Briefing Notes for the Launch in Moscow, 6 May 2010
Impact of the crisis
- The crisis had a severe impact on the Russian Federation, which given its deep economic and socio-political ties to the rest of the subregion impacted many countries. GDP growth fell by 7.9% in 2009. Owing to weak external and domestic demand, industrial production declined by 10.8% in 2009.
- By the second quarter of 2009, the economy showed some signs of recovery achieving a 7.4% GDP quarter on quarter growth rate. However, this represented a 10.9% drop compared with the second quarter of 2008.
- Investment was hit by negative sentiment, fall in corporate profitability and difficult access to credit, decrease in real wages and rising unemployment, which in turn led to a deeply negative impact on consumer demand. The decline in retail trade volume reached 5.5% in 2009.
- Inflation peaked in 2008 at 14.1% and remained stubbornly high at about 12% in 2009.

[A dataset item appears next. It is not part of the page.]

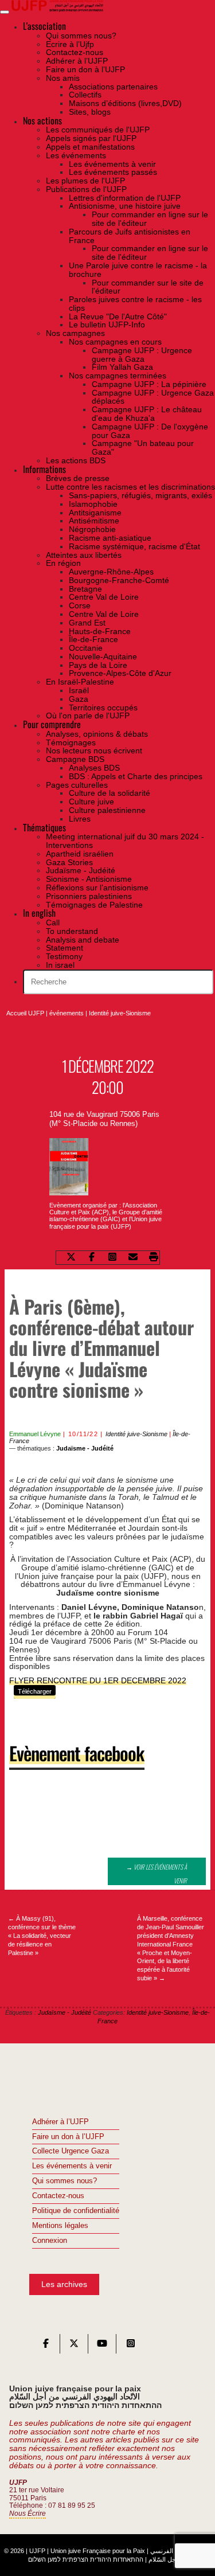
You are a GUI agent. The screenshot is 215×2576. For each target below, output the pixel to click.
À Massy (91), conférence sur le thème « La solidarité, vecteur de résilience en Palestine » (42, 1935)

- Economic crisis resulted in a sharp decline in the current account and foreign trade surpluses in the country. The current account surplus was expected to reduce from 6.1% of GDP recorded in 2008 to 3.9% of GDP in 2009 owing mainly to the steep fall in international oil prices and a contraction in external demand. Exports and imports declined by 35.5% and 37.3% respectively in 2009. As a result, the trade surplus almost halved in 2009 to US$134 billion compared with US$200 billion registered in 2008. Hydrocarbons exports accounted of more than 60% of the total export earnings.

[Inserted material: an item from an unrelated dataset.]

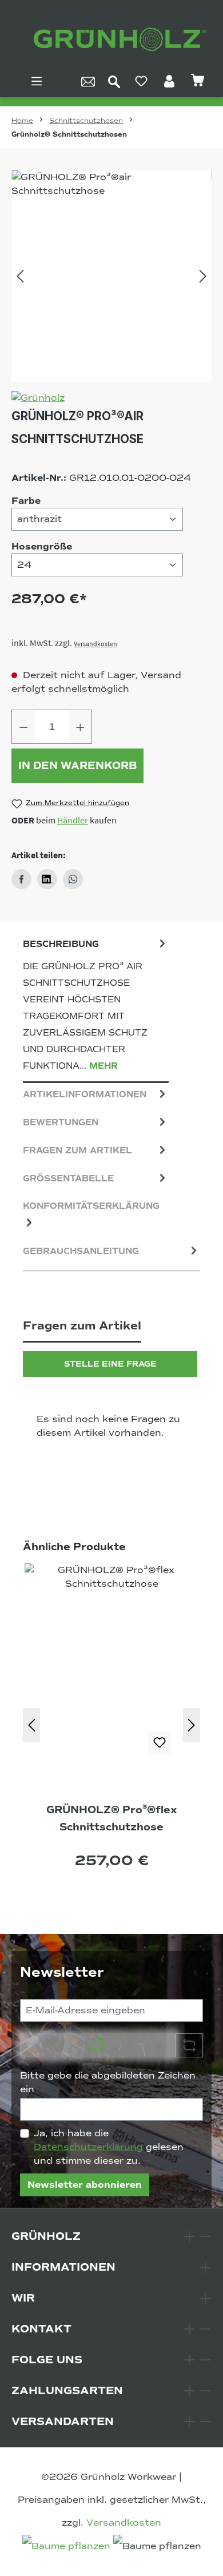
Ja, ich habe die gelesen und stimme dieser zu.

- The Government reacted quickly to the crisis by implementing expansionary monetary and fiscal policies aligned with that of other countries of the region and the world.
- It continued to increase expenditure on government pledges to increase social spending and to maintain financial support for large infrastructure projects. Energy-related earnings did not provide solid budget support to the Russian Federation in 2009, although the rise in oil prices in the second half of 2009 provided the Government with some additional manoeuvring space. In 2009, however, the budget was expected to record its first deficit of 5.9% of GDP since 1999.
- The Central Bank of the Russian Federation, aiming to avoid a large, uncontrolled devaluation of the rouble, maintained a nominally stable rate for the rouble against a dual-currency basket, consisting of a 55:45 dollar: euro proportion. Nevertheless in 2009, the rouble was expected to depreciate in real effective terms. Furthermore, to counteract concerns about domestic liquidity, the Central Bank cut its cash reserve requirements and expanded its refinancing operations.
Outlook and policy challenges
- A return to positive growth is expected in the Russian Federation in 2010. Strong domestic demand and increased oil and gas production should enable the economy to continue its expansion at 3.5% in 2010. However, inflationary pressures could remain due to an increase in fiscal expenditure, foreign-exchange inflows and domestic demand. The Government is expected to continue implementation of anti-crisis measures, including further tax reforms.
- Industrial output grew by 5.8% in the first two months of 2010 owing to higher oil prices and expanded domestic demand. However, the recovery is expected to remain weak due to tight credit, increases in non-performing loans and modest employment growth.
- Unemployment was on an upward trend in both 2009 and the beginning of 2010. The Government is expected to respond to the weak labour market through regional programmes to create jobs and by extending assistance with job search.